## Work request
With the pictures omitted, set down exactly the lines from the one that contains "Open the Sede link on the second appointment" through the last line of the data.

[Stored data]
______

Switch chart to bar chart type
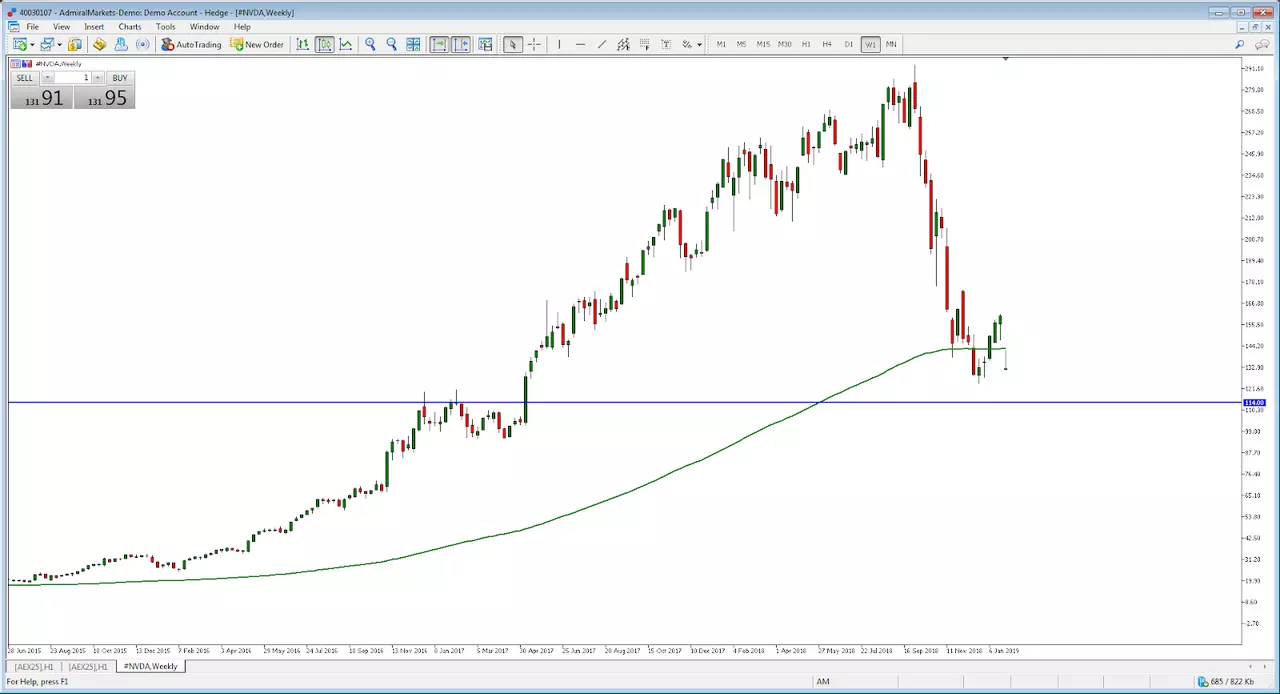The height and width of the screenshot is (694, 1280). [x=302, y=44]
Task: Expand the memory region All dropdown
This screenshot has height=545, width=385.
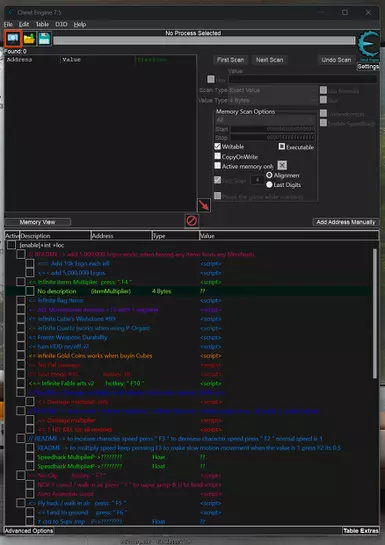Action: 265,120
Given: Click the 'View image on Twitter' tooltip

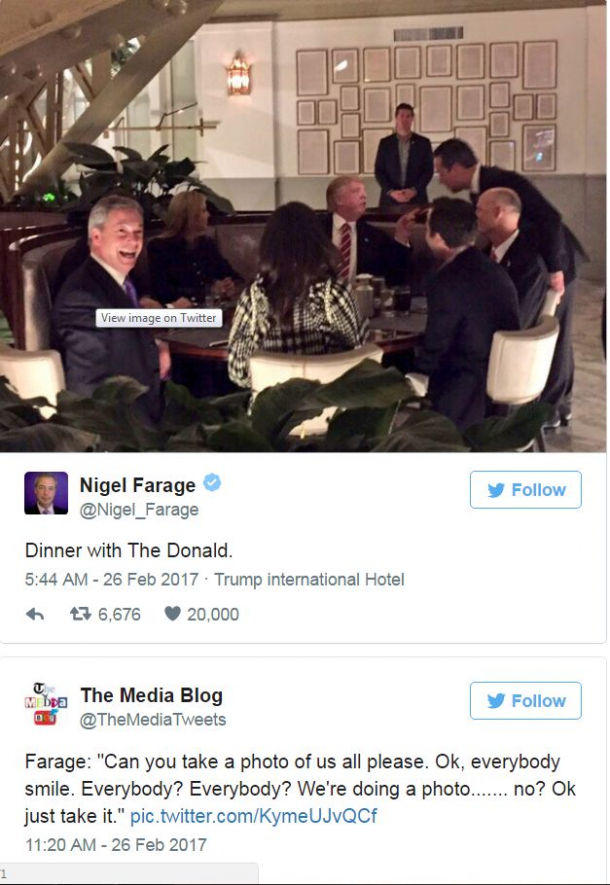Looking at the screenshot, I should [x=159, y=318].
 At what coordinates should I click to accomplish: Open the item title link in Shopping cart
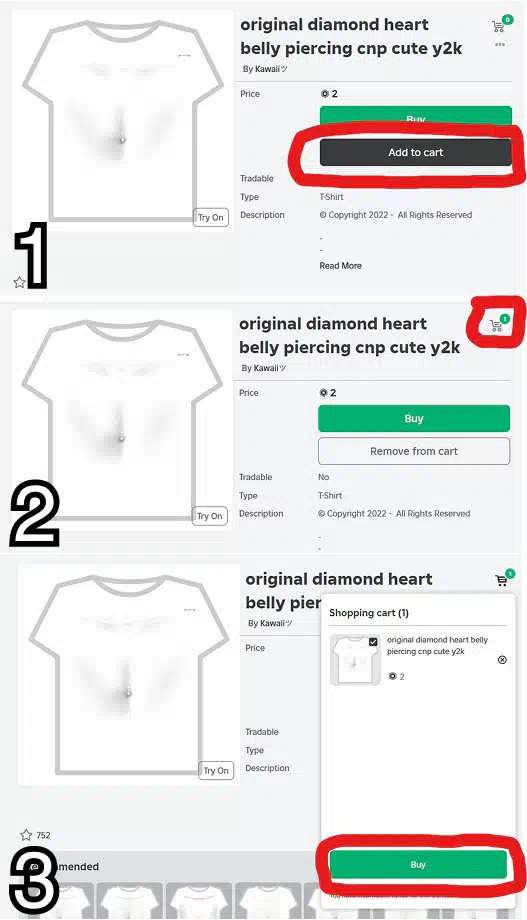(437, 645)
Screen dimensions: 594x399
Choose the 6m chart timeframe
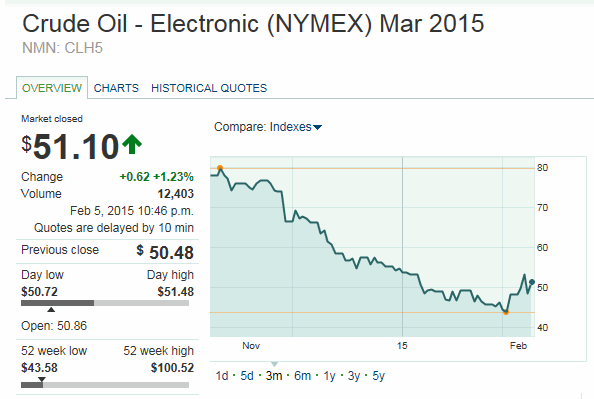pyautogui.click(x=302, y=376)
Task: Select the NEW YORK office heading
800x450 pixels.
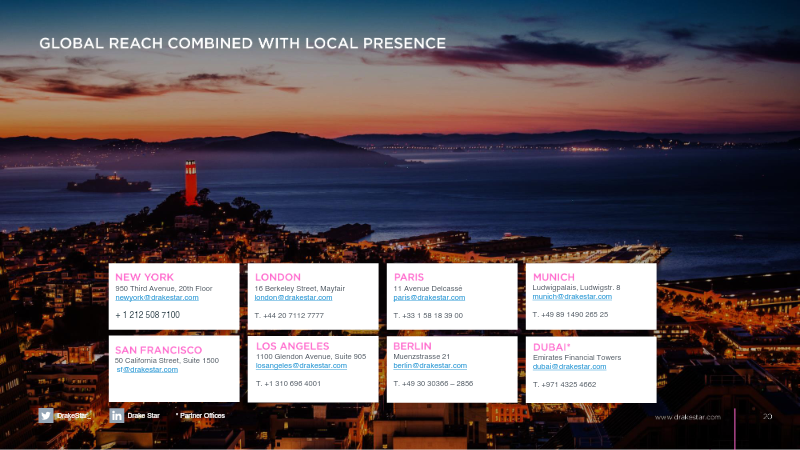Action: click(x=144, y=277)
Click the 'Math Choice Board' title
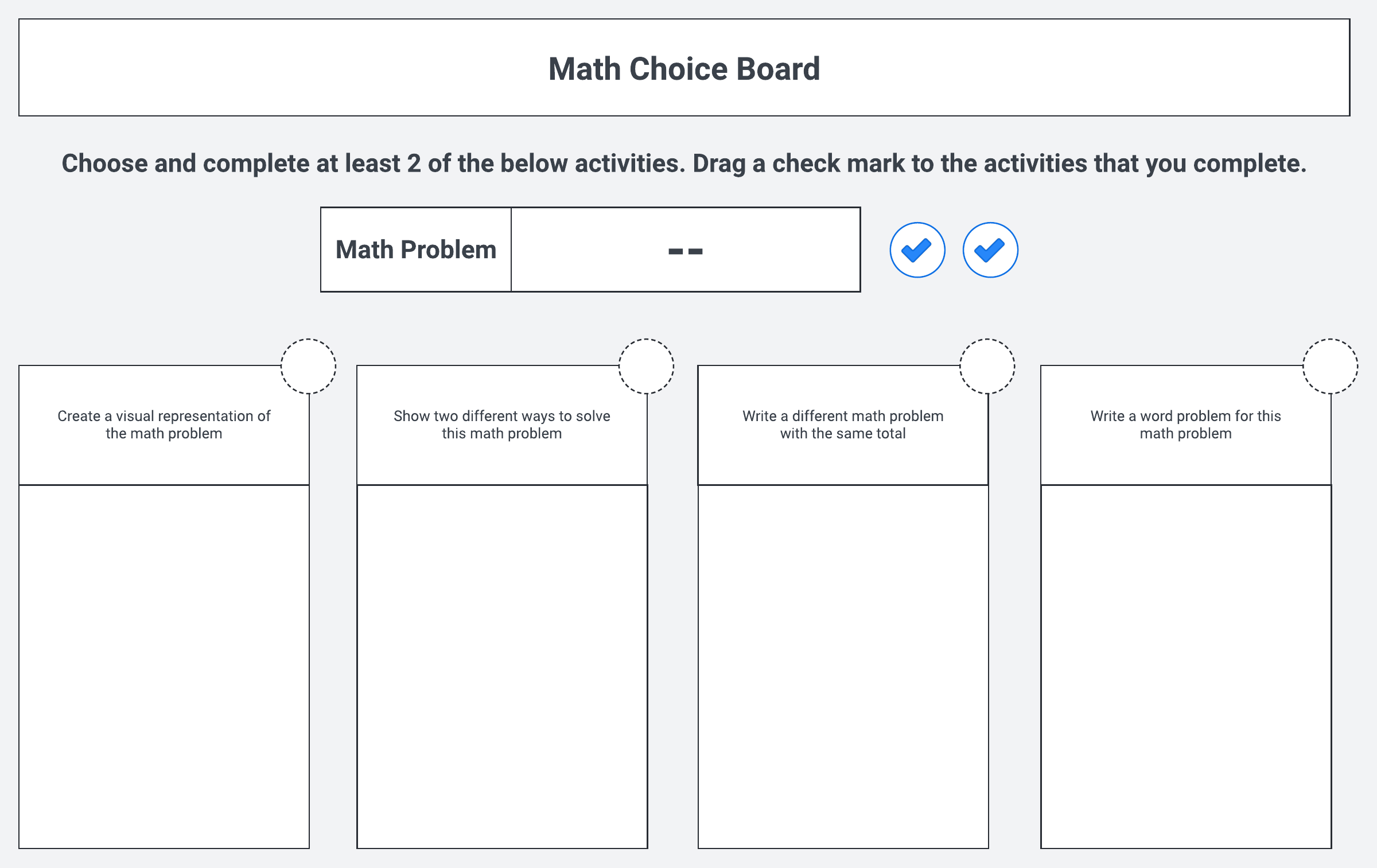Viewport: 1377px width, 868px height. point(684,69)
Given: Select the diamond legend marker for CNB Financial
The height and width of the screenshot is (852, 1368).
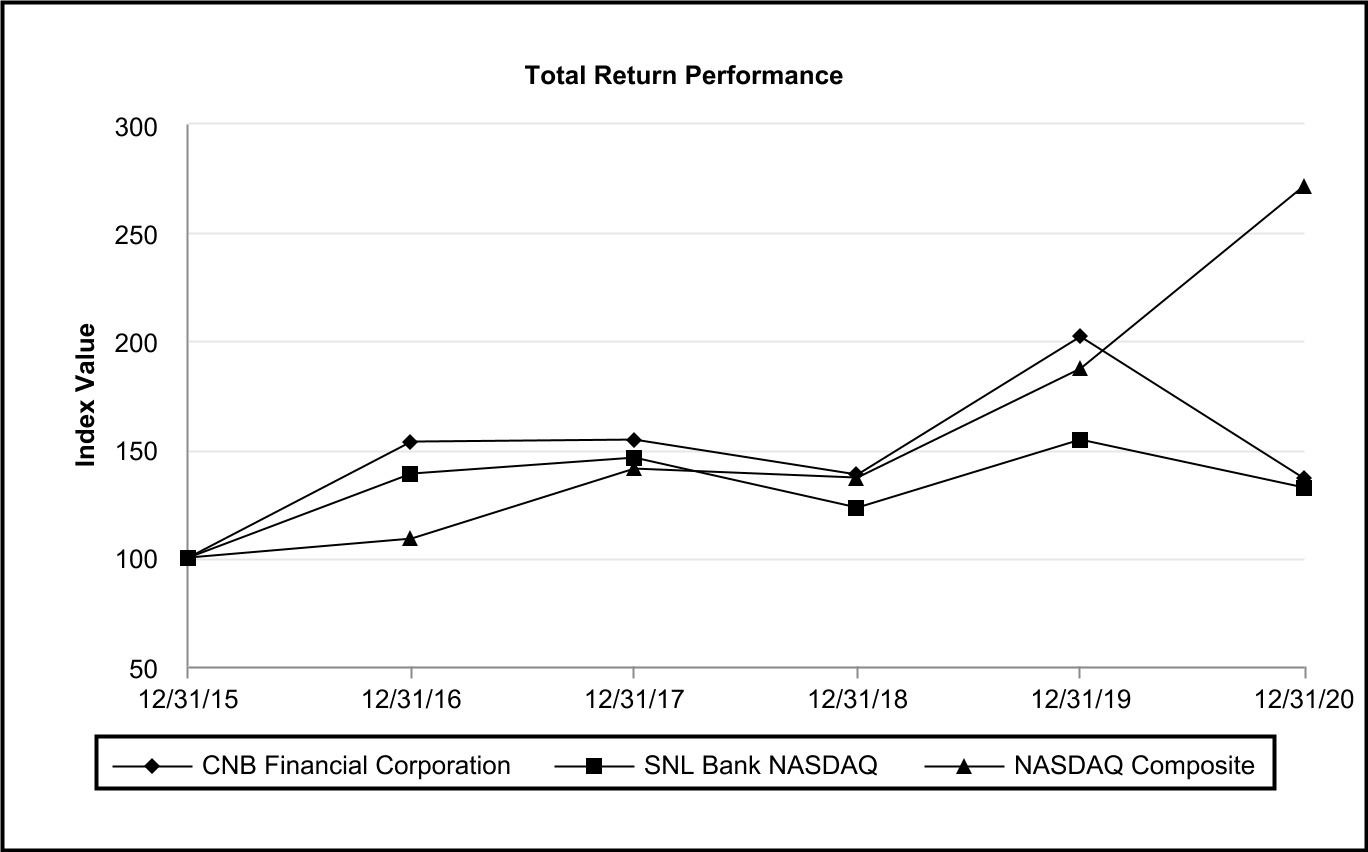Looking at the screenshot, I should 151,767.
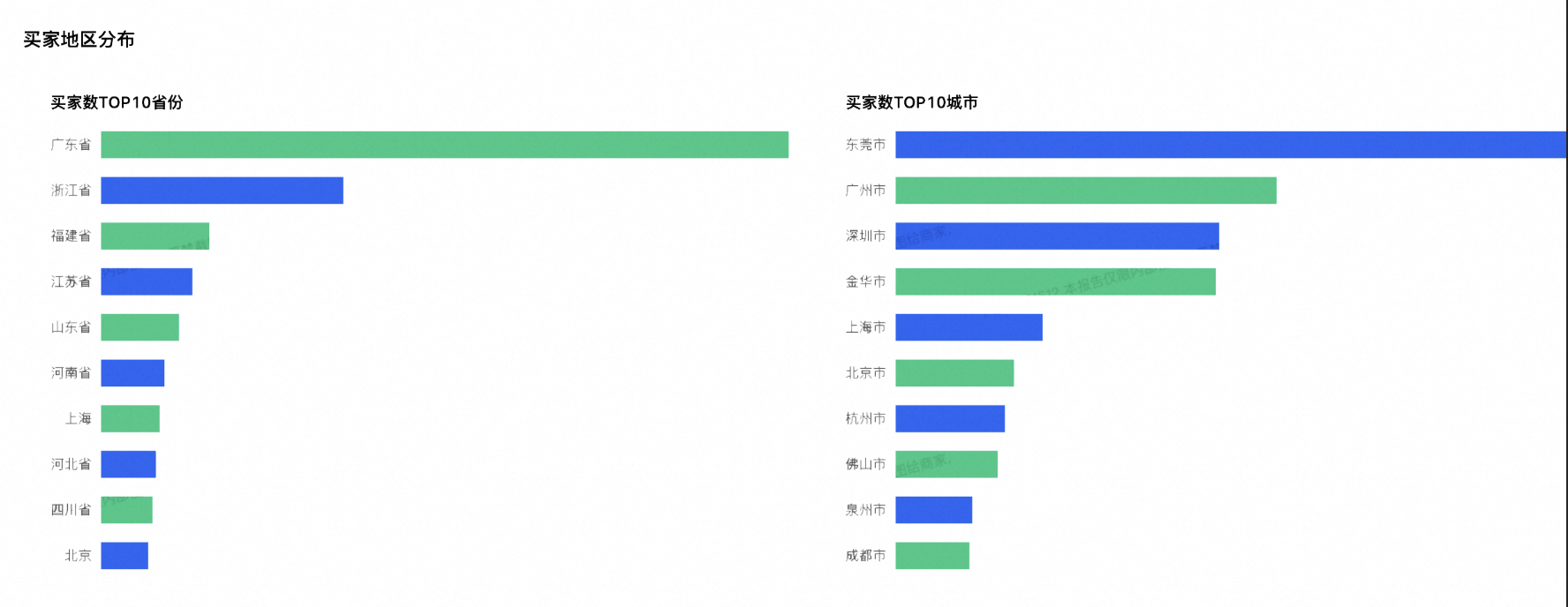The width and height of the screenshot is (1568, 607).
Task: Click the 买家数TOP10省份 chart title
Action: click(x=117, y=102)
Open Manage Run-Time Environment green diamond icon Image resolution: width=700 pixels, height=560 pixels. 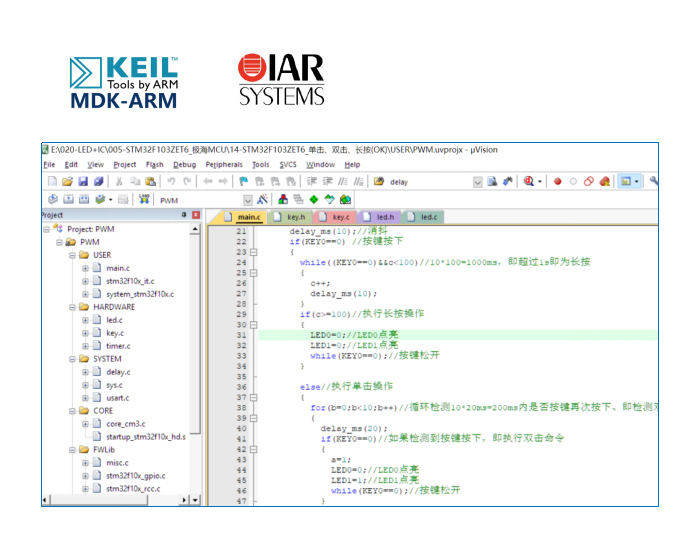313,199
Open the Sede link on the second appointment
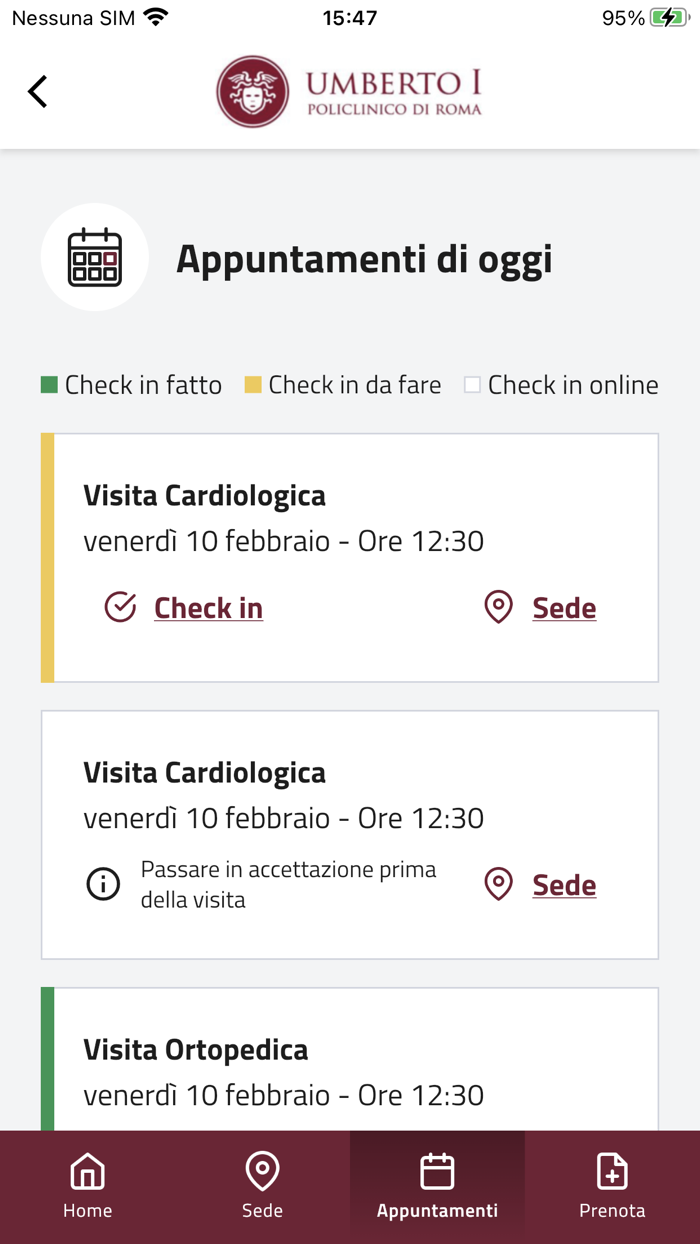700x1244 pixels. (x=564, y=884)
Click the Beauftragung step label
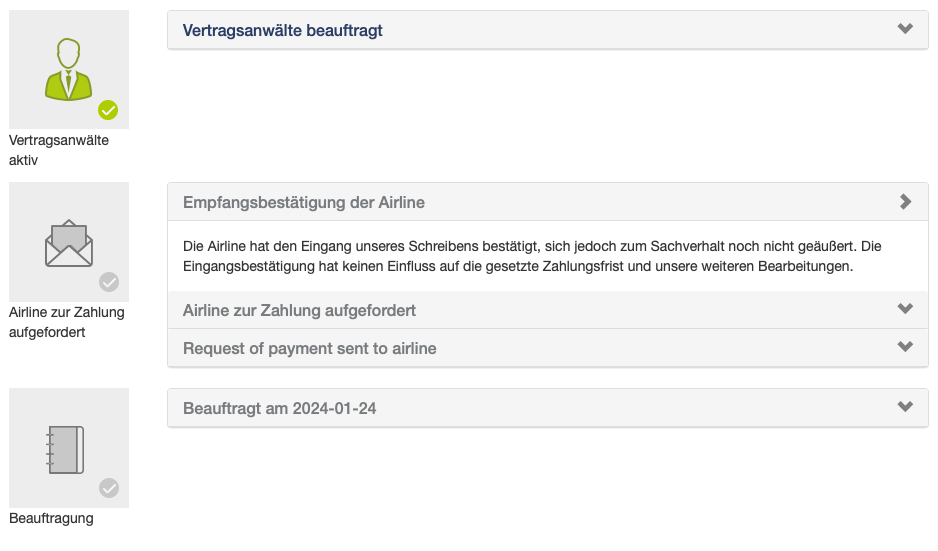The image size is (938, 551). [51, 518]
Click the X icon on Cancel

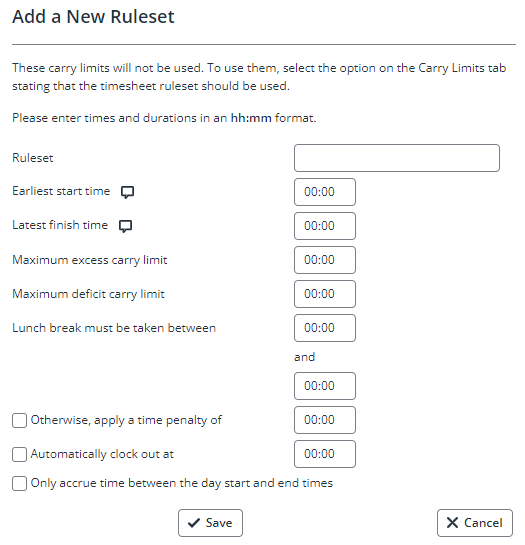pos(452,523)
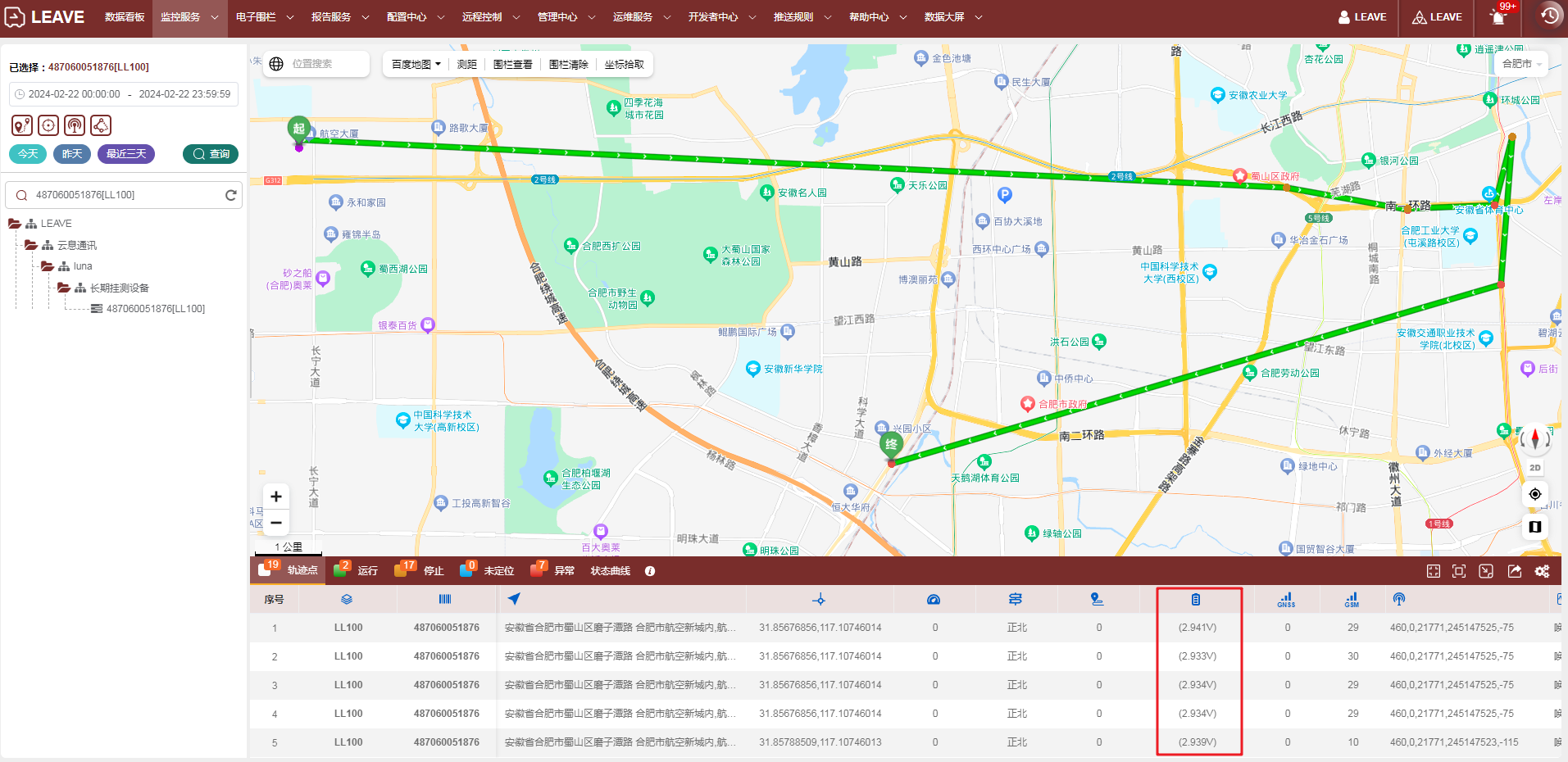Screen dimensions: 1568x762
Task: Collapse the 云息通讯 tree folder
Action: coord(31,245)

______

## Solution for this exercise
Open the Sede link on the second appointment
700x1244 pixels. (x=564, y=884)
Click the Beauftragung step label
The image size is (938, 551). [51, 518]
Click the X icon on Cancel

pos(452,523)
Screen dimensions: 1568x762
Task: Collapse the 云息通讯 tree folder
Action: coord(31,245)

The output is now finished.